* Texto de origem:
++++++++++++++++++++

O movimento estudantil não é apenas um movimento de jovens contra o velho mundo; é também um movimento social, na medida em que desafia a subjugação do saber e do conhecimento a serviço das tecnocracias. Ele é o prenúncio de novos movimentos sociais.

Touraine publicou La Société post-industrielle mais ou menos na mesma época que o livro de Daniel Bell com o mesmo título[3] – Bell foi quem cunhou a expressão, o que Touraine sempre reconheceu. Mas para o sociólogo americano, a “sociedade pós-industrial” é um desenvolvimento da sociedade industrial, enquanto Touraine vê outro tipo de sociedade, que rompe com sua predecessora em vez de continuá-la, na qual a cultura é impulsionada pelo consumo e pela autoexpressão, enquanto a produção é cada vez mais técnica e anônima.

Touraine acredita que, no novo tipo de sociedade, que ele também descreve como “programada”, a tecnocracia substitui as velhas burguesias e controla cada vez mais a vida pessoal, o que, em resposta e em oposição a ela, dá origem ao surgimento de “novos movimentos sociais” que reivindicam experiência pessoal, identidades afirmadas e autonomia individual, para que as pessoas recuperem o controle sobre suas vidas.

Isso não significa que o movimento dos trabalhadores, assim como as desigualdades socioeconômicas e as aspirações ao socialismo, tenham desaparecido. Mas, progressivamente, novos atores entram no palco da história em construção: mulheres, minorias culturais, movimentos ambientais. Os próprios indivíduos querem ser os sujeitos de suas próprias vidas.

Uma sociologia da ação

Na década de 1970, o espaço intelectual da sociologia estava organizado em torno de uma série de grandes orientações. O período viu o apogeu dos modos de pensamento estruturalistas, geralmente marxistas, mas não necessariamente, com sua variante althusseriana identificando a sociedade com um sistema de dominação baseado em aparelhos ideológicos que Touraine descreveu como “lunares”.

Embora muito distante desse marxismo, Pierre Bourdieu propunha sua versão de uma sociologia da dominação e do consentimento, segundo a qual os atores fazem e pensam o que estão determinados a fazer e pensar, o que nos convida a pensar em termos de reprodução social, enquanto Touraine fala da “produção da sociedade”. Michel Foucault, por sua vez, defende uma concepção de ação próxima às teorias da dominação, ou mesmo da morte do sujeito, concepção da qual ele se distanciará gradualmente com Le Souci de soi.

++++++++++++++++++++

[Itens do conjunto de dados]
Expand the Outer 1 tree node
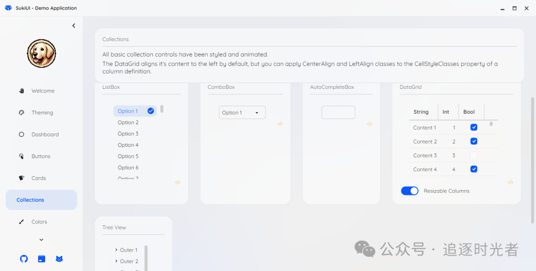This screenshot has width=536, height=271. [116, 250]
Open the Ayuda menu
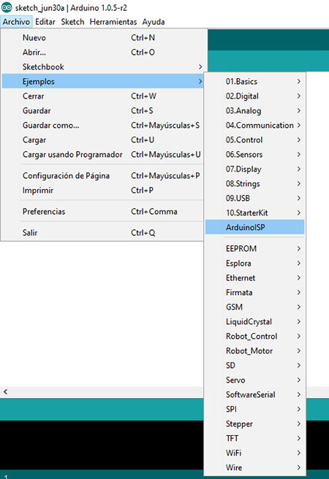This screenshot has height=479, width=329. pos(154,22)
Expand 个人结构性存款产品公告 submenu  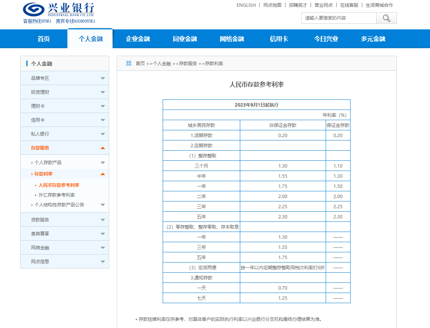click(103, 205)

++++++++++++++++++++

* Requisitos da tarefa:
Dê continuidade ao texto sobre a sociologia de Touraine e os novos movimentos sociais a partir do ponto em que ele termina.

* Resposta da tarefa:
Em contraste, Raymond Boudon e Michel Crozier analisavam a vida social em termos de escolha racional e os efeitos da composição dessas escolhas, e Raymond Aron, em suas abordagens da guerra e da vida internacional, usa paradigmas estratégicos que refletem o mesmo tipo de abordagem. Esse espaço é apresentado aqui de forma mais do que superficial e com referência exclusiva aos sociólogos franceses, o que poderia obscurecer a escala verdadeiramente internacional da vida intelectual na qual Touraine se desenvolveu. Mas isso é suficiente para dar uma idéia da posição singular de Touraine[4].

Touraine inscreve-se na grande tradição de análises históricas da modernidade, com o conceito de historicidade, definido como a articulação de um modelo cultural e um modo de acumulação. A vida social é um encontro, sempre conflituoso na ação, entre a integração por meio da cultura e o conflito em torno da acumulação e do controle do modelo cultural. Ela está necessariamente sob tensão, pois não é nem um sistema nem um mercado, e com isso Touraine se opõe tanto aos funcionalismos quanto às teorias da escolha racional.

No que chama de sistemas de ação histórica, Touraine convida a distinguir as significações de comportamentos que estão relacionadas à organização social e suas crises, à institucionalização de práticas e a conflitos de classe e movimentos sociais que lutam pelo controle da historicidade.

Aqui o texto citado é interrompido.